# My Son Says He Doesn't Like Brown People



## Kingdom Crusader (Jan 4, 2012)

I received a note from my 6-year-old son's teacher that says, "Cafeteria monitors said he was standing to eat - he said, 'I don't want to sit by brown people.' Defiant to them." 

I just shrugged it off as curiosity when he was a toddler, asking things like, "mommy, why is grandpa brown?" or "mommy, why are you brown?"

One night when I was laying down with him to help him drift off to sleep (probably a month or so ago), he just all of a sudden blurted out that he wished I was white. And I asked why he said that, and his reply was that he likes white. Within days before this, he kept asking me why people come in different colors. 

Then one day this past week, as we were leaving the house to go to the bus stop to catch the morning bus for school, he just stopped all of a sudden and asked why he's surrounded by brown people, like it really bothered him.

The other day, I mentioned his comment at school about not liking brown people and how I'm brown. And his reply was, "you're the only brown person I like." 

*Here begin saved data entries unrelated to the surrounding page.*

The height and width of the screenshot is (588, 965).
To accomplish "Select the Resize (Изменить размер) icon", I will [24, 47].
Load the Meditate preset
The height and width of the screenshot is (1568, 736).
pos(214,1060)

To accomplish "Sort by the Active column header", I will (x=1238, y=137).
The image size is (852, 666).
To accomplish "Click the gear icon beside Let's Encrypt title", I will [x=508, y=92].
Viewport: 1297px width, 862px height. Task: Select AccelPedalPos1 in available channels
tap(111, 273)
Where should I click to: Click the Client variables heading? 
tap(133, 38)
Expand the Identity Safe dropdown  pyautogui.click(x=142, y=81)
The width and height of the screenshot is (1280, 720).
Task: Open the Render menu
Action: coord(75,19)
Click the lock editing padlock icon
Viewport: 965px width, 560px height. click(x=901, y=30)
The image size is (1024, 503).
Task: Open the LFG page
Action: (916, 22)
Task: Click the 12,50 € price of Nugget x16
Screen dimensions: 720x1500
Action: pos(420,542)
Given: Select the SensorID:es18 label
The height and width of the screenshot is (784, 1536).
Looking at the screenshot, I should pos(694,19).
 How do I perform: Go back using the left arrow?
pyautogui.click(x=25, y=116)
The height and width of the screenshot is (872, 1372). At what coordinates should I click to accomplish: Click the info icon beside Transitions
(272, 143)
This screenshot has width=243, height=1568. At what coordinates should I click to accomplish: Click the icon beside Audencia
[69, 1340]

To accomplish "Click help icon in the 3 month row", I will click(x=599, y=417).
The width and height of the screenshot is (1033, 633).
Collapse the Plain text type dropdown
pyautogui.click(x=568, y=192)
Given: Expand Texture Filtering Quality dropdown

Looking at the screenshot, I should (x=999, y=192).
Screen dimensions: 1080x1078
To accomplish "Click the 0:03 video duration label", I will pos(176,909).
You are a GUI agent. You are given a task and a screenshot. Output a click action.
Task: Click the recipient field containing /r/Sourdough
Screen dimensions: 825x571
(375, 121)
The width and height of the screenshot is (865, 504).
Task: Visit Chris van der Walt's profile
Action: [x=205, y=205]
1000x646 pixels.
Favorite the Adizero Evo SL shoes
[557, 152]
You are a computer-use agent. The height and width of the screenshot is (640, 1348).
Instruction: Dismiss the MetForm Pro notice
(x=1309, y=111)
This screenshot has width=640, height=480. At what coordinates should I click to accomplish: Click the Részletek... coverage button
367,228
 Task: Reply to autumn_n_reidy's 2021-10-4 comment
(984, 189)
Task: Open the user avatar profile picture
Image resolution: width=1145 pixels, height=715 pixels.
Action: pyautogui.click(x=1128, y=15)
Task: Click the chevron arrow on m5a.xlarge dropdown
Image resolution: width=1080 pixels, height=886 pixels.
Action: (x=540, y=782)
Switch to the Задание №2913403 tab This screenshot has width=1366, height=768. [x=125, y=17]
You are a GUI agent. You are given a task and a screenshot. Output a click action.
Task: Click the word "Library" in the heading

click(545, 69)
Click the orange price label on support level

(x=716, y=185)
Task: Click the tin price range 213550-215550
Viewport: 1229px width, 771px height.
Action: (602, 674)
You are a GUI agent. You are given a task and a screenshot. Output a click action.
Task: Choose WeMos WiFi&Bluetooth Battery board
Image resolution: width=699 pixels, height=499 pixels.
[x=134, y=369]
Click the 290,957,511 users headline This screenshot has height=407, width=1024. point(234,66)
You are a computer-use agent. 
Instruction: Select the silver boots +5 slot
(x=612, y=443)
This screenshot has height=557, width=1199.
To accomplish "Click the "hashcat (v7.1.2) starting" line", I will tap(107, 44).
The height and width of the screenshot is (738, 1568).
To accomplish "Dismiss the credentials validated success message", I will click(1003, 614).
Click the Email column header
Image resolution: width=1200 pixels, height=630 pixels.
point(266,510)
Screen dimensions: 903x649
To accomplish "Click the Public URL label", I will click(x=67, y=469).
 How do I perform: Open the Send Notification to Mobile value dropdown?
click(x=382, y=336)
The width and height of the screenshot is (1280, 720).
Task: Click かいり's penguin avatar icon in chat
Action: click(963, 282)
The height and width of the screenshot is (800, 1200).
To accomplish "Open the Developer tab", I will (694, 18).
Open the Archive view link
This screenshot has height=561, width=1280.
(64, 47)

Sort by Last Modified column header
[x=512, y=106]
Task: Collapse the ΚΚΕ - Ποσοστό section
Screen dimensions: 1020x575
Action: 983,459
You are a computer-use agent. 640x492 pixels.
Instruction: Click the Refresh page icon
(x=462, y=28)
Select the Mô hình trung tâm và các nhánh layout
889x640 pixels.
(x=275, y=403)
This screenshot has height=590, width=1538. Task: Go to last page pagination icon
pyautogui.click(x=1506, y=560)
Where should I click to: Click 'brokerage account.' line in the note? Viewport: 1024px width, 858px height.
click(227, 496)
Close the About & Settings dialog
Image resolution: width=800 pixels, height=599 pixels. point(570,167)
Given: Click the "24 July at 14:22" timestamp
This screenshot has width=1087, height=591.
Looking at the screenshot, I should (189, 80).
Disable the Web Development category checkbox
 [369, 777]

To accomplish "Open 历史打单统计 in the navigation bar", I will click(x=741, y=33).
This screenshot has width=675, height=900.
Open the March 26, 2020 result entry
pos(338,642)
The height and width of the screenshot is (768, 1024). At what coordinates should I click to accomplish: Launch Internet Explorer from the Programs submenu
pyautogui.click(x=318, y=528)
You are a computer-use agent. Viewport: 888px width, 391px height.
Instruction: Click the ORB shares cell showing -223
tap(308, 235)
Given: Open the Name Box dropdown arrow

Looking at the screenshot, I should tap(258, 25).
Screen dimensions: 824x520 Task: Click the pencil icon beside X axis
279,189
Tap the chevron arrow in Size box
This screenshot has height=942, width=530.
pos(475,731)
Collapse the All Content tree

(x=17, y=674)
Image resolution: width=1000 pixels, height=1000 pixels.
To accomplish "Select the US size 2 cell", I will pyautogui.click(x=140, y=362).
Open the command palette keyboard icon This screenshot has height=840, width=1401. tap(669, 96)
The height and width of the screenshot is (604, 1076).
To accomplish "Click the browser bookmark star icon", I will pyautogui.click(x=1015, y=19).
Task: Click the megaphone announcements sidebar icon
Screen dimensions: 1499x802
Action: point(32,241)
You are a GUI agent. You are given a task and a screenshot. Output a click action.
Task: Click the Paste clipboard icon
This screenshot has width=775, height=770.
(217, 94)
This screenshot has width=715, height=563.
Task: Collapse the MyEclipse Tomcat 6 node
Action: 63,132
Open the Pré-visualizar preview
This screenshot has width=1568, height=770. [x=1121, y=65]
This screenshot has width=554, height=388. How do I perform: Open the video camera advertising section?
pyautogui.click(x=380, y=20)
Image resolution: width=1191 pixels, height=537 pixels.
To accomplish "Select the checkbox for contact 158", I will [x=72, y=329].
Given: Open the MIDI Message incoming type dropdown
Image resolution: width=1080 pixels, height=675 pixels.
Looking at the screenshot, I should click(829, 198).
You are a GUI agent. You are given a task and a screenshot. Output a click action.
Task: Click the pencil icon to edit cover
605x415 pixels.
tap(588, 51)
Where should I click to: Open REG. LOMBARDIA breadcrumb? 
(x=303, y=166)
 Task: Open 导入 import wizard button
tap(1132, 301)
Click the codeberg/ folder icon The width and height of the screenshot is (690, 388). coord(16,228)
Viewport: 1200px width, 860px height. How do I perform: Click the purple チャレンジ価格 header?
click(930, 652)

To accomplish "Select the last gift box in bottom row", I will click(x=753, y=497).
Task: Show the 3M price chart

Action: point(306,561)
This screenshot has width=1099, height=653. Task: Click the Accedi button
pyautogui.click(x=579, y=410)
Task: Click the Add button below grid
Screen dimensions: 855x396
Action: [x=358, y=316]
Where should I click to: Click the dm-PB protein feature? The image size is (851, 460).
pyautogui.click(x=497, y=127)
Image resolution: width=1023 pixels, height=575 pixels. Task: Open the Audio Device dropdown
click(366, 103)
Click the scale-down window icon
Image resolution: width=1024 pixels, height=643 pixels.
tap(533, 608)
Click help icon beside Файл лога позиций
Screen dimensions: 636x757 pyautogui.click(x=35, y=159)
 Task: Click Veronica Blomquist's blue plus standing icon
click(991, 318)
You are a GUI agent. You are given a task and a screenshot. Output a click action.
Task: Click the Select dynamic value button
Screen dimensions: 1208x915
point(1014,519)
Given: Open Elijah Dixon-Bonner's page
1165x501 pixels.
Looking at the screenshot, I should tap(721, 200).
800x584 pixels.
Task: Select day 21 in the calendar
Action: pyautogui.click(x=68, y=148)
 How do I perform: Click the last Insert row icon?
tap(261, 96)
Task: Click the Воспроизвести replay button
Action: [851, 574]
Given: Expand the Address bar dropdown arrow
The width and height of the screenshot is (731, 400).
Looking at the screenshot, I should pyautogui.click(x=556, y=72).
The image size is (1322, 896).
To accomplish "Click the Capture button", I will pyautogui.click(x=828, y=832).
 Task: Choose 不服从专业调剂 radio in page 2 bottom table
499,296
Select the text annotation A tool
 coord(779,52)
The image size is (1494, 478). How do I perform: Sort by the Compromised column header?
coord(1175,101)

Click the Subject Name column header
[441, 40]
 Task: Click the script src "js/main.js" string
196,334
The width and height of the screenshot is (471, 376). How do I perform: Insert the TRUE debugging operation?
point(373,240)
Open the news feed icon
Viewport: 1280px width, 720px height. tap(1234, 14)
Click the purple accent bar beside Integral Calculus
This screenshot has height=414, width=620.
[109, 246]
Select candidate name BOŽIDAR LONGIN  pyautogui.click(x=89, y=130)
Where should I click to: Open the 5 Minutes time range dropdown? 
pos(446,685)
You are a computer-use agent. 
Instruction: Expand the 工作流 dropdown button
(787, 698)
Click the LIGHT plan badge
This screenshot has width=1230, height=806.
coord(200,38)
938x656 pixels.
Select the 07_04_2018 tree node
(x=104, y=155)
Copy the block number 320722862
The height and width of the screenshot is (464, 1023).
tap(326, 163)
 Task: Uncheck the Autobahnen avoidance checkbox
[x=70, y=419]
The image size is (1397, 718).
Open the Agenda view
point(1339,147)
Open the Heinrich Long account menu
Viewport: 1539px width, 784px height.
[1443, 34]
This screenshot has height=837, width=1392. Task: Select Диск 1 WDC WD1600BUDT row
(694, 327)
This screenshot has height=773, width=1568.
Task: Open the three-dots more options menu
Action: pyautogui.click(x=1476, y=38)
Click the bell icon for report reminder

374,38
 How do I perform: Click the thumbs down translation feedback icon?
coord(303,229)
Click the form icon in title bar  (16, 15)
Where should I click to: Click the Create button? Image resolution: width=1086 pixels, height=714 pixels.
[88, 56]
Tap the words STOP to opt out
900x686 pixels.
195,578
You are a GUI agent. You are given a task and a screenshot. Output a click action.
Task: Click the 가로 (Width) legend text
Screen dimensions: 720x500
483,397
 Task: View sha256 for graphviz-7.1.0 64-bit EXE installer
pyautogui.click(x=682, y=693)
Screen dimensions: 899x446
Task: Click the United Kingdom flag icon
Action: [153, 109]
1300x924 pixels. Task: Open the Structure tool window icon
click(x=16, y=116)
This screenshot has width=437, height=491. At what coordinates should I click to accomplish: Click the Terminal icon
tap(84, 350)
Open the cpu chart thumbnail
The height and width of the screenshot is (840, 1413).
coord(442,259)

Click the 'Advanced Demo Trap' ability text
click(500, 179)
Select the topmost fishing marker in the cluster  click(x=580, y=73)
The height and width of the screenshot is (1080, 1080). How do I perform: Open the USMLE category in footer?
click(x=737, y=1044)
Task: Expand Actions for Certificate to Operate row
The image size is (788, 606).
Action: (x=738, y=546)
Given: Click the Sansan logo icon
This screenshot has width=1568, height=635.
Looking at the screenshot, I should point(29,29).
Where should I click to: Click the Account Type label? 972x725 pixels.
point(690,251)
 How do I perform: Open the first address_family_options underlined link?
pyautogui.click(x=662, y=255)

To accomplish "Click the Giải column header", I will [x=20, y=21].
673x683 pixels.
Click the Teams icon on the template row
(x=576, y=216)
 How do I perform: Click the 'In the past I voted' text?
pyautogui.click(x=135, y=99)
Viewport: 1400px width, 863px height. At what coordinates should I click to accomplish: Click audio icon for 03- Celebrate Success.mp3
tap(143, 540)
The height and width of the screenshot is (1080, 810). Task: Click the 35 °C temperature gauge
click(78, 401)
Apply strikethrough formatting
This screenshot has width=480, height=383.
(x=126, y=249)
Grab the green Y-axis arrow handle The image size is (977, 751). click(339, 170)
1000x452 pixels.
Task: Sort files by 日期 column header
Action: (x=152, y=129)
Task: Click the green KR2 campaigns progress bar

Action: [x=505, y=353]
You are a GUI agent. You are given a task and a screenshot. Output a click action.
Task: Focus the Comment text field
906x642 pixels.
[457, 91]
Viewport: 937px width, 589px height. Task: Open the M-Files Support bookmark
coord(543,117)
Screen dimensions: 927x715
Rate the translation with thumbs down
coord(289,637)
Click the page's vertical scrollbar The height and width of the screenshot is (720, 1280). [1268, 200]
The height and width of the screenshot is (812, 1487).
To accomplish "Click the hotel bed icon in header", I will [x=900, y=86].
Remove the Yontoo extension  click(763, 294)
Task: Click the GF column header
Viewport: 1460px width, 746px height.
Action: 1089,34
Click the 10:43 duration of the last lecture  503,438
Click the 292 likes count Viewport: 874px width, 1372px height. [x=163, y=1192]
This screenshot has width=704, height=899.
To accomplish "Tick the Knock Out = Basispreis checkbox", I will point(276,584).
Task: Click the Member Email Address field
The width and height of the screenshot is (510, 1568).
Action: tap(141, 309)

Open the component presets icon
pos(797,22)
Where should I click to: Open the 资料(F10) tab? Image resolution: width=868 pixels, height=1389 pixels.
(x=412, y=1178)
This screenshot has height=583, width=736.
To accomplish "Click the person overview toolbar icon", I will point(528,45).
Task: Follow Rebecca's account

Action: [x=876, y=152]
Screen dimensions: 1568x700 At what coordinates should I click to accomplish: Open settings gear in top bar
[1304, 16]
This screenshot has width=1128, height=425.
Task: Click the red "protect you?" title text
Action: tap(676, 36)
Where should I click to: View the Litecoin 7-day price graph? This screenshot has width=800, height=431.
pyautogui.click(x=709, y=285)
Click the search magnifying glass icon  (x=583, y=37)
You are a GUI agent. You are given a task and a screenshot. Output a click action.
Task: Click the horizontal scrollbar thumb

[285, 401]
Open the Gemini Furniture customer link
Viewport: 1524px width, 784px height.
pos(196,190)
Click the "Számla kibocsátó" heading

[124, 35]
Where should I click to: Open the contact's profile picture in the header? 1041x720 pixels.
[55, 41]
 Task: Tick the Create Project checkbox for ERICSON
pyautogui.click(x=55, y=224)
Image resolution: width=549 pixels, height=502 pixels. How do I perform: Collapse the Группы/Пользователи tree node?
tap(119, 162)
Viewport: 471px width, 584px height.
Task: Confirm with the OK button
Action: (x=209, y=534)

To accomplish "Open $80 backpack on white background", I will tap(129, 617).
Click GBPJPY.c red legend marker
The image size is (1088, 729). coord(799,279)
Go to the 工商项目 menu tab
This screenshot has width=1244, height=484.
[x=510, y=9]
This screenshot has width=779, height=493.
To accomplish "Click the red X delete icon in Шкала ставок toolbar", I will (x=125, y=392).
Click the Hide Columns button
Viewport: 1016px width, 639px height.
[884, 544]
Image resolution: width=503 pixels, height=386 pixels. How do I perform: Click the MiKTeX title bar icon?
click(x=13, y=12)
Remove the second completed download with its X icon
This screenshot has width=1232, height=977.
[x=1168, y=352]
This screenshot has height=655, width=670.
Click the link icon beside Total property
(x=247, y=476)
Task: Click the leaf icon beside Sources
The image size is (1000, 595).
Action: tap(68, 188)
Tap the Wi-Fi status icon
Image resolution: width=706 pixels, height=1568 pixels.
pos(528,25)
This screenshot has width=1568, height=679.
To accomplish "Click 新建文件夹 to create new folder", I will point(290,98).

I'm having a hard time wrapping my head around this. It's starting to bother me now, and I'm at a loss about what I should do about this. Has anyone encountered or witnessed something similar?


----------



## dragthewaters (Feb 9, 2013)

Well first of all you have to find out what is the root cause of his feelings. If he is mixed-race then it is some kind of self-hatred right? Could it be that maybe someone at school teased him for his race and now he is self-conscious about it?


----------



## TheProphetLaLa (Aug 18, 2014)

Hmm. I know kids who have made comments like this but that was because they were only surrounded by white people and the 'brown' people were new or different to them. But that usually went away after they started hanging around the 'brown' people more.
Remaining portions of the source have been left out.